The Constraint Optimization series:
- Part 1: Optimization of Check Constraint Creation
- Part 2: Optimization that Violates Data Integrity
- Part 3: Optimization of Foreign Key Constraint Creation
- Part 4: (Lack of) Optimization of Unique Constraint Creation
- Part 5: Adding a Column with a Default Value and a Constraint
- Part 6: Fast but Offline, or Online but Slow?
- Part 7: Adding a Unique Constraint in an Online Way
- Part 8: Constraint Optimization Summary
In the previous post I showed that Oracle does a nice optimization when we add a new (nullable with no default value) column with an inline check constraint in a single ALTER TABLE statement.
However, there is one case where this optimization allows for data integrity violation instead of forbidding it (which makes it a bug, in this specific case, rather than an optimization). It happens when the check constraint is “column IS NOT NULL”.
I’ll setup a table with a few records for demonstrating this:
SQL> create table t (x number); Table created. SQL> insert into t select rownum from dual connect by level<=10; 10 rows created. SQL> commit; Commit complete.
First, let's try to add a column with an out-of-line constraint, so the optimization will not apply:
SQL>
SQL> ALTER TABLE T ADD (
2 C NUMBER,
3 CONSTRAINT C_CHK CHECK (C IS NOT NULL)
4 );
CONSTRAINT C_CHK CHECK (C IS NOT NULL)
*
ERROR at line 3:
ORA-02293: cannot validate (TRANZMATE_PRODUCTION.C_CHK) - check constraint violated
It failed, and that's good.
Now, let's try to add the same column with the same check constraint, but this time we'll use an inline constraint:
SQL> ALTER TABLE T ADD ( 2 C NUMBER CONSTRAINT C_CHK CHECK (C IS NOT NULL) 3 ); Table altered.

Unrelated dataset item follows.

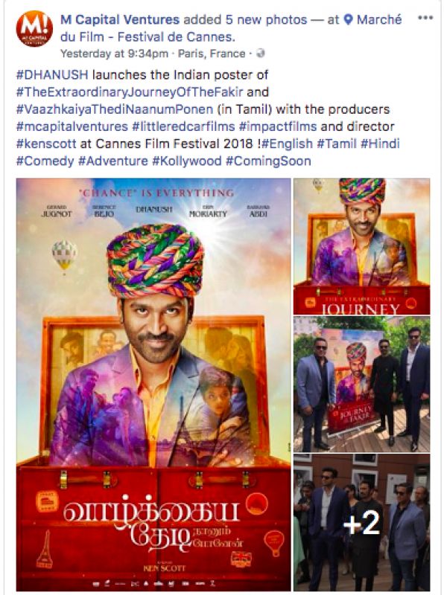The image size is (444, 595).
Task: Open the #ComingSoon hashtag
Action: click(x=268, y=161)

And it succeeded, although it should have failed.
So now we have a validated constraint, stating that C IS NOT NULL, and at the same time the table contains records, and in all of them C IS NULL:
SQL> select table_name,search_condition,status,validated,rely 2 from user_constraints where constraint_name='C_CHK'; TABLE_NAME SEARCH_CONDITION STATUS VALIDATED RELY ---------- -------------------- ---------- ---------- ------------ T C IS NOT NULL ENABLED VALIDATED SQL> select * from t; X C ---------- ---------- 1 2 3 4 5 6 7 8 9 10 10 rows selected.
Since we're talking about adding a nullable column with no default value to an existing table that already contains rows, specifying a check constraint that states that this column is not nullable doesn't make much sense, and if someone tries to do it it's probably their bug. Still, it would be nice to get an error in this case, rather than violating the data integrity.
Why does it happen?
When Oracle validates some check constraint, it checks if there are records for which the constraint condition is FALSE. When the column is NULL, then usually the condition evaluates to NULL, not to FALSE, so the constraint is valid. For example, when C is NULL, then "C>0" is NULL (neither FALSE nor TRUE).
I guess this is why Oracle skips the validation step completely as part of this optimization.
What should happen?
It's good that Oracle doesn't validate each and every record, as it's really unnecessary, but to make this optimization foolproof it should validate a single value – NULL.
Hi Oren,
It looks like the issue has already been reported:
Bug 1290306 : ADD COLUMN AND CONSTRAINT IN ONE STATEMENT – LEAVES VIOLATED CONSTRAINT
Though it is unlikely to be resolved any time soon as it has not been resolved for last 17 years.
For this particular case, I would go on with the NOT NULL constraint.
I understand that you probably meant a broader case with the inline CHECK constraint violating existing table data.
SQL> alter table t add c number constraint c_nn not null;
alter table t add c number constraint c_nn not null
*
ERROR at line 1:
ORA-01758: table must be empty to add mandatory (NOT NULL) column
I have been working with a lot of people confusing the NOT NULL constraint with CHECK (col is not null) – they are not the same.
Not only do they have different CDEF$.TYPE# values, but also NOT NULL constraints are usually slightly faster 🙂
Or sometimes more than slightly:
SQL> alter table t add c number constraint c_nn not null;
Table altered.
SQL> explain plan for select * from t where c is null;
Explained.
-- FTS (full table scan) was completely eliminated
SQL> @?/rdbms/admin/utlxpls
PLAN_TABLE_OUTPUT
---------------------------------------------------------------------------------------
Plan hash value: 1401356643
---------------------------------------------------------------------------
| Id | Operation | Name | Rows | Bytes | Cost (%CPU)| Time |
---------------------------------------------------------------------------
| 0 | SELECT STATEMENT | | 1 | 2 | 0 (0)| |
|* 1 | FILTER | | | | | |
| 2 | TABLE ACCESS FULL| T | 1 | 2 | 3 (0)| 00:00:01 |
---------------------------------------------------------------------------
Predicate Information (identified by operation id):
---------------------------------------------------
1 - filter(NULL IS NOT NULL)
SQL> alter table t add ck number constraint c_ck check(ck is not null);
Table altered.
SQL> explain plan for select * from t where ck is null;
Explained.
-- Here we scan data
SQL> @?/rdbms/admin/utlxpls
PLAN_TABLE_OUTPUT
----------------------------------------------------------------------------------------------------
Plan hash value: 2153619298
--------------------------------------------------------------------------
| Id | Operation | Name | Rows | Bytes | Cost (%CPU)| Time |
--------------------------------------------------------------------------
| 0 | SELECT STATEMENT | | 1 | 2 | 3 (0)| 00:00:01 |
|* 1 | TABLE ACCESS FULL| T | 1 | 2 | 3 (0)| 00:00:01 |
--------------------------------------------------------------------------
Predicate Information (identified by operation id):
---------------------------------------------------
1 - filter("CK" IS NULL)
To top it off the optimizer is aware of differences between NOT NULL and CHECK constraints and does not generate a transitive predicate in the second case above, such as one NULL IS NOT NULL in the first case.
Otherwise, we would have ended up with wrong results in the second case.